[Stored data]
----------------------------------------

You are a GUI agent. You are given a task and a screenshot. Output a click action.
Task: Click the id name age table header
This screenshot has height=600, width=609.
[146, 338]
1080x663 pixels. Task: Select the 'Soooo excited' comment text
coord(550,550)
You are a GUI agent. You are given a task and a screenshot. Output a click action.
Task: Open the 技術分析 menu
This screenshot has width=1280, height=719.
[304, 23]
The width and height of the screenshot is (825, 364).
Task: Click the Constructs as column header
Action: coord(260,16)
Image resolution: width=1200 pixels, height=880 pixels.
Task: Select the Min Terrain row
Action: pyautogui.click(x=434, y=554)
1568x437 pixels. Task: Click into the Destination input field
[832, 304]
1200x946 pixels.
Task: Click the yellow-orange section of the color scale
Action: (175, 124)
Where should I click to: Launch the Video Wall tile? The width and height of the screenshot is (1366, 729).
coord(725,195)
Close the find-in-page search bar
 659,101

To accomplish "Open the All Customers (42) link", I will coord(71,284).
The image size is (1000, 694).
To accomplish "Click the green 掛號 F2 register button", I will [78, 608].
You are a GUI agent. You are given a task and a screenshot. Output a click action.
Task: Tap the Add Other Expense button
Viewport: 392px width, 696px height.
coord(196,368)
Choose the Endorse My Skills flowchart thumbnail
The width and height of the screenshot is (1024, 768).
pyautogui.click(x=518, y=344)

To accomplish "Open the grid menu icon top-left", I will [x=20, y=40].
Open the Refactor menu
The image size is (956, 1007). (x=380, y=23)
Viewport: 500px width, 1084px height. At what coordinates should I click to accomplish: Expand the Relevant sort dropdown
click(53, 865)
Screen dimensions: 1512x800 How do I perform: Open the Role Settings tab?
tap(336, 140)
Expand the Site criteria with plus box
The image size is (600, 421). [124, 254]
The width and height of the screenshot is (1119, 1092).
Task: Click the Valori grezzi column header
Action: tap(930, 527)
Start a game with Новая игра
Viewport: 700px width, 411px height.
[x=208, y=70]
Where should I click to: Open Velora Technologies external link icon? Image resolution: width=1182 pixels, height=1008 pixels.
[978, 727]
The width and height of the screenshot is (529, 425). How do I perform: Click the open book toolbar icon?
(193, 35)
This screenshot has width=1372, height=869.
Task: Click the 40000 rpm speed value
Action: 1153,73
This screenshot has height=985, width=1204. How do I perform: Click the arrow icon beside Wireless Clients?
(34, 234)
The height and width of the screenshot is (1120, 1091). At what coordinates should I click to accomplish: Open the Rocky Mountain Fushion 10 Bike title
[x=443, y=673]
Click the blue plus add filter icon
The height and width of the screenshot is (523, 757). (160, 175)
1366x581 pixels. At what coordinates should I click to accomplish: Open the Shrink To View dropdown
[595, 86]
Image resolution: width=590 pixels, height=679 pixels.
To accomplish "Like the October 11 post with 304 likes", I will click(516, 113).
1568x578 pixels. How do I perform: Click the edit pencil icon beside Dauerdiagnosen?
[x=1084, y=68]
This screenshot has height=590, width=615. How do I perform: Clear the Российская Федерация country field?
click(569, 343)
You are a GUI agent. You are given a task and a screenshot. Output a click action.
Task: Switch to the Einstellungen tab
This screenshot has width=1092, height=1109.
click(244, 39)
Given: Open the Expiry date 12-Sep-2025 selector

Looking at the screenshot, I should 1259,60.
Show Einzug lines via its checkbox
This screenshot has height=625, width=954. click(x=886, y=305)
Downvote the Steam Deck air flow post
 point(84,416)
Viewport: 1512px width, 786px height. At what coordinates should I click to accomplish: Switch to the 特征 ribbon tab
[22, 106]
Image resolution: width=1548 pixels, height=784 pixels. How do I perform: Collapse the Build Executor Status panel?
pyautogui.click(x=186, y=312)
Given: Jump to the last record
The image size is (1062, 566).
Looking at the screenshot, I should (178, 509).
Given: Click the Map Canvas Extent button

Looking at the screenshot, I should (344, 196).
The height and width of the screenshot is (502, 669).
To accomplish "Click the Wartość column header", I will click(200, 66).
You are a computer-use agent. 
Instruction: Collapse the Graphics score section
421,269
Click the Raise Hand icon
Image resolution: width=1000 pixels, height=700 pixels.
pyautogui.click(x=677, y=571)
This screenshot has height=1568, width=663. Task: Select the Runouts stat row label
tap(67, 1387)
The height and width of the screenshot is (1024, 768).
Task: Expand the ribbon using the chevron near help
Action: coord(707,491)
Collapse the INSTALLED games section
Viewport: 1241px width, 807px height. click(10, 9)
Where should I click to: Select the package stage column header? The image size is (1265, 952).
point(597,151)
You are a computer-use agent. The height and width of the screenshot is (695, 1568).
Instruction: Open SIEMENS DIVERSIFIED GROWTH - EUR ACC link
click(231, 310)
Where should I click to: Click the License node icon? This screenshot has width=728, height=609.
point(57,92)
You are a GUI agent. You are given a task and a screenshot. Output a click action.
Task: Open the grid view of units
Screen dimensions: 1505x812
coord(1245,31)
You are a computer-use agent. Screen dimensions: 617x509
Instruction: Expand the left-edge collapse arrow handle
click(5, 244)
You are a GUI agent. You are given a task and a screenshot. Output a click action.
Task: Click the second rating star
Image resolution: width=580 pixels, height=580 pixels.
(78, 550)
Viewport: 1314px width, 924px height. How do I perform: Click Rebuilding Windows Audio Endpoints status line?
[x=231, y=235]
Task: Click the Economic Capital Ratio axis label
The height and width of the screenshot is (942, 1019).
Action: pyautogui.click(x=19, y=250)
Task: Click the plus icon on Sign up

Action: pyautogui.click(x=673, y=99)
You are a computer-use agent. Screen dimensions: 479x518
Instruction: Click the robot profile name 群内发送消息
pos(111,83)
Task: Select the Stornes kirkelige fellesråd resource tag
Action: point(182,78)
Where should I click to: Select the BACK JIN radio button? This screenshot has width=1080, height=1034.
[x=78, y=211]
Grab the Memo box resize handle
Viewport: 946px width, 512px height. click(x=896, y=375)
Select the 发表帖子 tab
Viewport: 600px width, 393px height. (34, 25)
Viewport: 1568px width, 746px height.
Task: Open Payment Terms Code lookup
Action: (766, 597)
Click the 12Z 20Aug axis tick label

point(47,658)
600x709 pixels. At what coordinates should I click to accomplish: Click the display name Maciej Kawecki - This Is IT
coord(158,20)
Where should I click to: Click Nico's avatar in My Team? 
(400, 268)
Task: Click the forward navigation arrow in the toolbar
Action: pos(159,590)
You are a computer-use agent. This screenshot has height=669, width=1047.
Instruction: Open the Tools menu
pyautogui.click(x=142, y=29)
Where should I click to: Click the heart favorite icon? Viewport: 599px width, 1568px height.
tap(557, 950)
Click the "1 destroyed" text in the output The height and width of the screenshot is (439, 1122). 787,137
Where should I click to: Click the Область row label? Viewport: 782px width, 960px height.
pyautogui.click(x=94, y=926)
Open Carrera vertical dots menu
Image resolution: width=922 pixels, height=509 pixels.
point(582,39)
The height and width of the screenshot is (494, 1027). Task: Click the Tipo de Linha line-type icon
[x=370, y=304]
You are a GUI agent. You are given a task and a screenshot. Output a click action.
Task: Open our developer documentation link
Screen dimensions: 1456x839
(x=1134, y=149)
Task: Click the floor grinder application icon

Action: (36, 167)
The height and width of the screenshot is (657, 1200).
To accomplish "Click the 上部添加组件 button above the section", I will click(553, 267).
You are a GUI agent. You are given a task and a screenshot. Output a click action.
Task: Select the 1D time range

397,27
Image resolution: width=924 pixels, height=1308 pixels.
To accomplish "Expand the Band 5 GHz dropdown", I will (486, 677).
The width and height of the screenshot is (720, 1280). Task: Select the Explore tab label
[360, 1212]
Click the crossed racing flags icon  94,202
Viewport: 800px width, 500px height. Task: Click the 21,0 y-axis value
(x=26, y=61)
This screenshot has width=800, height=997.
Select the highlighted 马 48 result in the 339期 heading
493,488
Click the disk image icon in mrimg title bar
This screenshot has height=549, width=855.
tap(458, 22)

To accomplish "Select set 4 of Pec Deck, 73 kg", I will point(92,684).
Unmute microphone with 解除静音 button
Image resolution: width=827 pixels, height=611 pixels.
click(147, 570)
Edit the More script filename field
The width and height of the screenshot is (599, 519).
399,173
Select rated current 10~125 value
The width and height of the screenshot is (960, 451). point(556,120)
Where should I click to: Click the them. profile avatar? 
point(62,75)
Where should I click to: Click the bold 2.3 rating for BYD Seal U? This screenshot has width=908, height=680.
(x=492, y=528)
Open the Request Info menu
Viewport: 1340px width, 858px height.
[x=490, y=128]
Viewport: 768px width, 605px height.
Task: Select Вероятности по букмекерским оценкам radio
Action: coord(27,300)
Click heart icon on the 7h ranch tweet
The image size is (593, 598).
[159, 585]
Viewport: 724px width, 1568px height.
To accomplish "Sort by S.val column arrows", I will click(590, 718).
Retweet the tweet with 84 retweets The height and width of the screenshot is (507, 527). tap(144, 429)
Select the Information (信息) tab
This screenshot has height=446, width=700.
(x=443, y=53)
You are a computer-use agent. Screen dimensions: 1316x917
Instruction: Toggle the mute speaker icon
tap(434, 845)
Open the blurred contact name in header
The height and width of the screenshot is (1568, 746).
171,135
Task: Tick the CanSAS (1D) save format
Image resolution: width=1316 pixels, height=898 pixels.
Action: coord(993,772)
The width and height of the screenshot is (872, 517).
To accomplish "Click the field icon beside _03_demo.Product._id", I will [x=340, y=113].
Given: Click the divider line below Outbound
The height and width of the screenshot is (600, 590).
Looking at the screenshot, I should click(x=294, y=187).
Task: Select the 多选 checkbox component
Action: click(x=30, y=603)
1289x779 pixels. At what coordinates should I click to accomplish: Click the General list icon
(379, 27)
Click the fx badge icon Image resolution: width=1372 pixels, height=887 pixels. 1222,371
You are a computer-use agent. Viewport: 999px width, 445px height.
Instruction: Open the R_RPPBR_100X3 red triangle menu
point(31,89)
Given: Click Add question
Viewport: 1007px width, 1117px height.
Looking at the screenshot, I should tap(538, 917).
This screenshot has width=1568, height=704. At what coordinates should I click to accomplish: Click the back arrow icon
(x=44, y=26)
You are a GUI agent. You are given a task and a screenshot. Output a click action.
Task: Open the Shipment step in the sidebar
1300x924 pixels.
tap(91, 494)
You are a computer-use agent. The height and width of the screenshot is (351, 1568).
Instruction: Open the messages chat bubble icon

----------------------------------------

Each line above that carries the string "tweet" has to be returned.

Click heart icon on the 7h ranch tweet
Retweet the tweet with 84 retweets The height and width of the screenshot is (507, 527). tap(144, 429)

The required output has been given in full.